Enterprise Data Lake & Backups

Currently, MemSQL does not shard databases consistently such that cross-database queries are not optimized. (Is this an existing feature request?) Therefore, tables that will be queried together should coexist in the same database. With an enterprise data lake use case, where various data sources across the enterprise need to be queried together, a single database can grow quite large. This can become problematic given that there are currently only full database-level backups, as they will grow increasingly large and slow. Are there any ways to mitigate this problem?

EDIT: I just saw a post indicating that MemSQL 7.0 will support incremental backups. Are there any other ways this problem?

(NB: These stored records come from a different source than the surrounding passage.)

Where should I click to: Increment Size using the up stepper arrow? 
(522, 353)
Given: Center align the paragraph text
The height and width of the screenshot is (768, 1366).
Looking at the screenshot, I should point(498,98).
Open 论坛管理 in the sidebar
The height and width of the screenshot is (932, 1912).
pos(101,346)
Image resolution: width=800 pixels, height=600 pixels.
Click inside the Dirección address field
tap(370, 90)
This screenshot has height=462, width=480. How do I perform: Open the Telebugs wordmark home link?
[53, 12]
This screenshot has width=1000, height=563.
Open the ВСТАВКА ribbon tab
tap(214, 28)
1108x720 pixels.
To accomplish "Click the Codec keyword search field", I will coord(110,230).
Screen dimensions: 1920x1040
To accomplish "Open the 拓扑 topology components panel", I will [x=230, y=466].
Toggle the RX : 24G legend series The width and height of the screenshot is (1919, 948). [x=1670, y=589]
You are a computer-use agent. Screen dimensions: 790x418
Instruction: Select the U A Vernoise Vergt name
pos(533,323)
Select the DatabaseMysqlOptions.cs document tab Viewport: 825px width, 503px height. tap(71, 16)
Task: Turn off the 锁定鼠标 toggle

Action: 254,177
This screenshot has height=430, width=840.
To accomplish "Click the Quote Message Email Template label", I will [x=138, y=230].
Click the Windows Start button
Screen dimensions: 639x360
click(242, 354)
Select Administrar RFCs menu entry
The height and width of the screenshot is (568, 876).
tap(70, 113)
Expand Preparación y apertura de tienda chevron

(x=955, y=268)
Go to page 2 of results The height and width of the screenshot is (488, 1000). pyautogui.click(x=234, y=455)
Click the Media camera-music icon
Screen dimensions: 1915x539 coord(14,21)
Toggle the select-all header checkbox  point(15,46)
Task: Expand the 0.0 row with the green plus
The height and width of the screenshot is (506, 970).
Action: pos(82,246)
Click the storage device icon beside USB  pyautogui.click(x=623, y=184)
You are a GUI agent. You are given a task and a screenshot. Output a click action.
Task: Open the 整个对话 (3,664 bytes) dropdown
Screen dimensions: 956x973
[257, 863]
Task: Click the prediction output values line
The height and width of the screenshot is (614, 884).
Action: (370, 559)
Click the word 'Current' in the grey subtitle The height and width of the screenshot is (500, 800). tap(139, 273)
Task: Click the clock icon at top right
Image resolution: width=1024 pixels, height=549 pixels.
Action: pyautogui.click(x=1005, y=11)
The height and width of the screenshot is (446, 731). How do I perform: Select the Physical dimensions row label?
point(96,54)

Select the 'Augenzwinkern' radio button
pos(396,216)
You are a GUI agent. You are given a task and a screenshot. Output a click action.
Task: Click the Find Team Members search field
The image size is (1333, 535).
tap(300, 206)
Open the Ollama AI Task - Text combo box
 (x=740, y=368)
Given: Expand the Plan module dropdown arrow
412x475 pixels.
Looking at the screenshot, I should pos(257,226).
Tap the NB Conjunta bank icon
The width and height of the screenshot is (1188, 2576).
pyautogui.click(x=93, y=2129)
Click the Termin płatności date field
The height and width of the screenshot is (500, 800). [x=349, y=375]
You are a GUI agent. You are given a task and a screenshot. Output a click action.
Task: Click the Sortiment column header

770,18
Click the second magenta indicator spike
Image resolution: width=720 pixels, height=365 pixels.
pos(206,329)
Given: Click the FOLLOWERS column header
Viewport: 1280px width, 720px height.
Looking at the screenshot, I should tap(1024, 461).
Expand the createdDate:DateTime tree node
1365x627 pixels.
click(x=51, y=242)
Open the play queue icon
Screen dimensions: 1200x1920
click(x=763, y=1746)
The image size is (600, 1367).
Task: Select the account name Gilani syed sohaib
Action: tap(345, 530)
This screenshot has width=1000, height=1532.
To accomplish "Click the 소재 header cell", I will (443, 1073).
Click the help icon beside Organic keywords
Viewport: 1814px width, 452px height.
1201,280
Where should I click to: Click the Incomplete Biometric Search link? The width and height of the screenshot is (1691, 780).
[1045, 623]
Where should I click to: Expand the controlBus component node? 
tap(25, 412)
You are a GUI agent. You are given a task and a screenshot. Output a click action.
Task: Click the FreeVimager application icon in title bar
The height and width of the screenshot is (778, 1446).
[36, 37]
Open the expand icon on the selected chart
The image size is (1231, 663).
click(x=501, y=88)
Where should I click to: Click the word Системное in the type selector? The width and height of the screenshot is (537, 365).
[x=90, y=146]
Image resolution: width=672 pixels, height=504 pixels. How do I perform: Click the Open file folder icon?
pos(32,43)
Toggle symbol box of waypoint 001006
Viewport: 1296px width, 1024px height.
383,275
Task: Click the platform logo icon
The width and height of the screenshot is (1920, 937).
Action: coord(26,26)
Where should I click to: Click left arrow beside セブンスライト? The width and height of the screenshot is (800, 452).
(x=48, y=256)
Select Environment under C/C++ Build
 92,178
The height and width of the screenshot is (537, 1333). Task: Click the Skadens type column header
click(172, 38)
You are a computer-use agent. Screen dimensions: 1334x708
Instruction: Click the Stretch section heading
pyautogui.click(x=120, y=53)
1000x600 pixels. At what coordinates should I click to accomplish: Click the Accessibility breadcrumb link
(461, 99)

We’re not currently considering a feature to allow two different databases to be sharded the same way, because our architecture relies on databases being physically independent of each other. E.g. they can have different numbers of partitions (shards). If you have experienced a significant performance problem related to inability to get co-located joins across databases, I’d be interested to hear the specifics. We have feature requests open for incremental backup (coming in 7.0), and ability to back up individual tables separately.

I can see why databases with different partition counts wouldn’t be sharded the same, but when they do have the same partition counts, why not? It would allow developers to better organize their data into more databases and have smaller backups while maintaining the same performance. Alternatively, it’d be nice to have schemas or some way of subdividing databases and being able to perform backups and restores at the level.

I haven’t tried large-scale cross-database joins specifically because I’m trying to create designs that avoid the problem altogether. I can’t take the risk of building a design like that only to find that it doesn’t perform well or consumes too many resources, which would undermine the benefit of using MemSQL.

Makes sense. I recorded a feature request for allowing co-located joins across DBs if the number of shards are the same and the tables are shard-aligned. Seems feasible.

1 Like